Cuidam os autos de pedido de arquivamento de inquérito policial instaurado para apurar a suposta prática de delito tipificado no art. 350 do Código Eleitoral, por JULIANO DA SILVA e JULIO MARTIN PINTO FERREIRA.

A Procuradoria Regional Eleitoral requer, fls. 1.360-1.364v., o arquivamento do expediente ao entendimento de não haver necessidade da manutenção das investigações, pois as diligências para o deslinde dos fatos foram realizadas pela autoridade policial e complementadas pela informação do Analista Perito.

É o relatório.

 

VOTO

O inquérito policial foi instaurado para apurar, relativo ao que importa a esta Justiça especializada, a possível prática do delito previsto no art. 350 do Código Eleitoral, atribuído em tese a JULIANO DA SILVA e JULIO MARTIN PINTO FERREIRA.

JULIANO foi eleito ao cargo de Prefeito de Cruz Alta nas eleições municipais de 2012. Nítida, portanto, a competência deste TRE para apuração dos fatos e exame do inquérito, tendo em vista o artigo 29, X, da Constituição Federal.

Contudo, tendo em vista a prática de atos decisórios realizados pelo Juízo Eleitoral de 1° Grau, há a necessidade de análise da possibilidade de ratificação desses atos, como bem salientado no parecer ministerial.

Entendo, no caso, que eles possam ser convalidados, sobretudo pela ausência de qualquer prejuízo ao direito constitucional à ampla defesa dos investigados.

Invoco precedente do Supremo Tribunal Federal:

RECURSO ORDINÁRIO EM HABEAS CORPUS. PROCESSO PENAL. PEDIDO DE ANULAÇÃO DE ATOS PRATICADOS POR JUÍZO QUE SE DECLAROU INCOMPETENTE. SUPRESSÃO DE INSTÂNCIA. RECURSO A QUE SE NEGA PROVIMENTO. 1. O exame de eventual nulidade de atos praticados por Juízo que se declara incompetente deve ser feito pelo Juízo de Primeiro Grau competente para apreciar a causa, cuja decisão submete-se ao controle pelas instâncias subsequentes. 2. Admite-se a possibilidade de ratificação pelo juízo competente de atos decisórios.

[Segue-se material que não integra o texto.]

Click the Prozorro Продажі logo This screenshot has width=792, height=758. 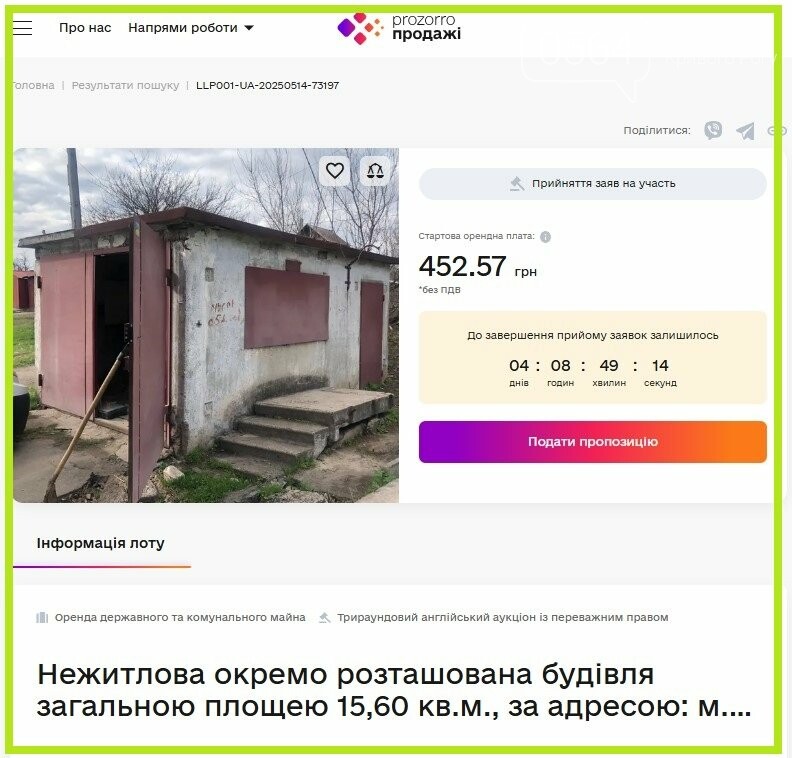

Precedentes. 3. Recurso ordinário em habeas corpus desprovido.

(RHC 122966/GO - Goiás. Recurso Ordinário em Habeas Corpus. Relator Min. ROBERTO BARROSO. Julgamento: 30.9.2014. Órgão Julgador: Primeira Turma.)

Quanto ao mérito, o desenrolar do inquérito não demonstrou um mínimo de substrato probatório para que seja iniciada a persecução penal.

Note-se, nessa toada, que a investigação elucidou, inclusive, as circunstâncias que foram objeto de denúncia: uma suposta negociação envolvendo cargos e contratos públicos. Cito como exemplo a juntada aos autos da prestação de contas da campanha ao cargo majoritário de Cruz Alta, ano 2012, submetida à perícia contábil, a qual analisou os depósitos e transferências havidos. Em conjunto com os depoimentos testemunhais, houve a conclusão pela ausência de indícios de irregularidades. As movimentações foram consideradas, de todo, aparentemente regulares.

Por esses fundamentos, acolho o pleito ministerial e VOTO no sentido de ratificar os atos decisórios praticados pelo Juízo de 1º Grau, e para determinar o arquivamento do presente feito.